[start of EXCERPT PROVIDED]

Paladins- lol nope. Honor and virtue fell by the wayside a long time ago on Athas, but what else would you expect from a planet this Darwinian?- Templars - Replace Paladins thematically, but more on the police side of things to the point they are essentially the Sorcerer-Kings's Gestapo. Ability-wise, they're more like Clerics with slower spell-progression but more spellslots and the ability to use any weapon. Worship the Sorcerer King who rules their city.
- Psionicists - Psionicists are considered accepted and normal in this setting. In fact, every PC is guaranteed to have at least one psionic power! OMGWTF! (Well, this sounds nice, until you realize pretty much everyone does, especially monsters.) Think Jedis, kind of. Wanna move shit with your mind without casting a spell like some bitch ass looking wizard? Check. Mindrape? Check. Fucking Time Travel? Double Check. Unfortunately suffered from the fact that psionics in 2e were a horrible mess, and with a few notable exceptions, most of your powers are either incredibly niche or use clunky subsystems.

[end of EXCERPT PROVIDED]

▶ _WRITTEN REQUEST 1_:
Using the excerpt, decide whether each statement agrees with it. Answer yes or no for each, and quote the exact words of the excerpt that settle it.
(a) Templars gain spells faster than Clerics.
(b) Every PC is guaranteed at least one psionic power.
(c) Templars may use any weapon.
▶ _WRITTEN REQUEST 2_: Reproduce the excerpt word for word, starting at "Paladins- lol nope." and going up to and including "rules their city.".
▶ _WRITTEN REQUEST 3_: List every way the excerpt says Templars differ from Clerics in ability.

[start of GIVEN DATA]

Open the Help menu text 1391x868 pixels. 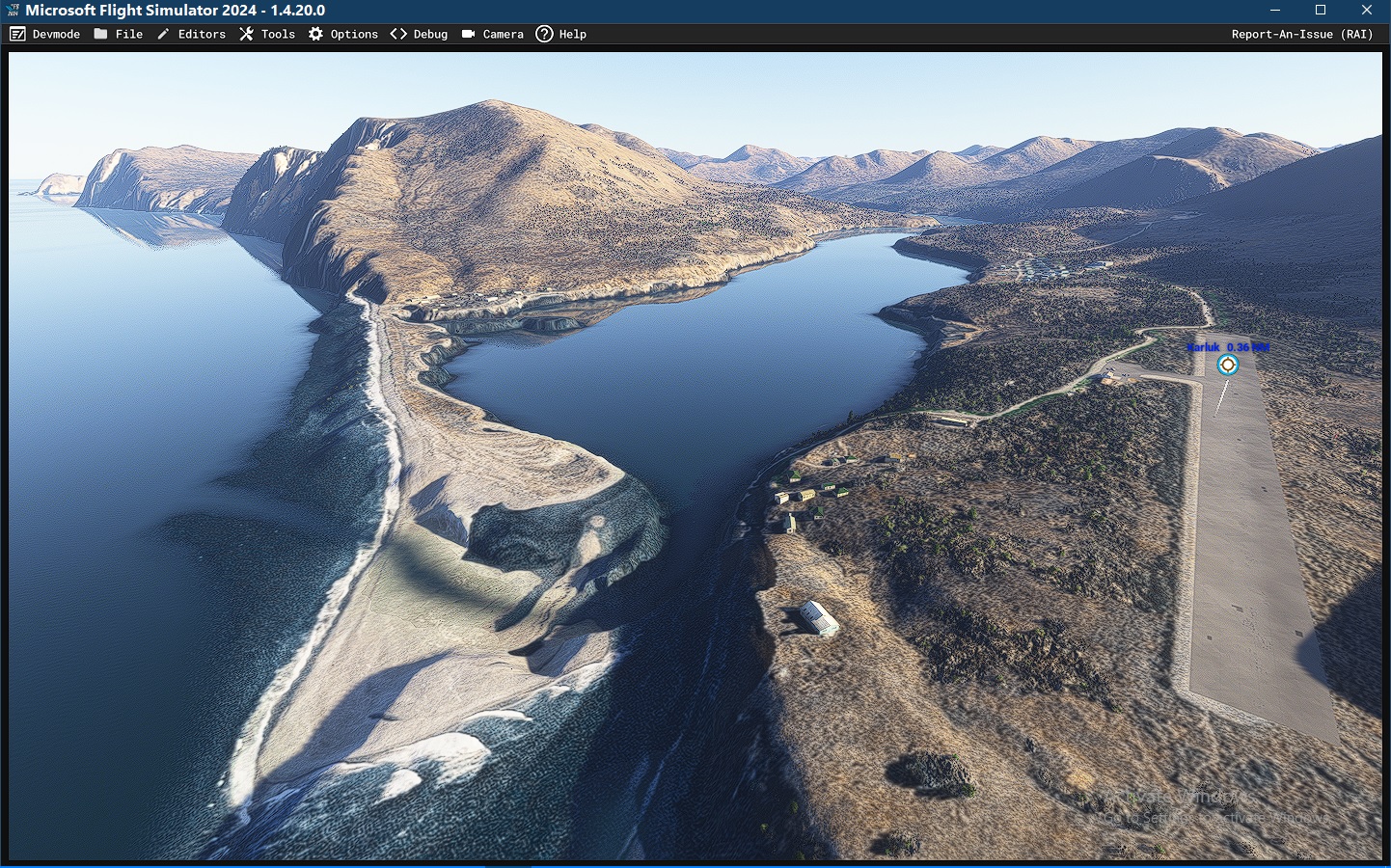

[end of GIVEN DATA]

▶ _WORKED SOLUTION 1_:
(a) No: "slower spell-progression"
(b) Yes: "every PC is guaranteed to have at least one psionic power!"
(c) Yes: "the ability to use any weapon"

▶ _WORKED SOLUTION 2_:
Paladins- lol nope. Honor and virtue fell by the wayside a long time ago on Athas, but what else would you expect from a planet this Darwinian?- Templars - Replace Paladins thematically, but more on the police side of things to the point they are essentially the Sorcerer-Kings's Gestapo. Ability-wise, they're more like Clerics with slower spell-progression but more spellslots and the ability to use any weapon. Worship the Sorcerer King who rules their city.

▶ _WORKED SOLUTION 3_:
slower spell-progression
more spellslots
the ability to use any weapon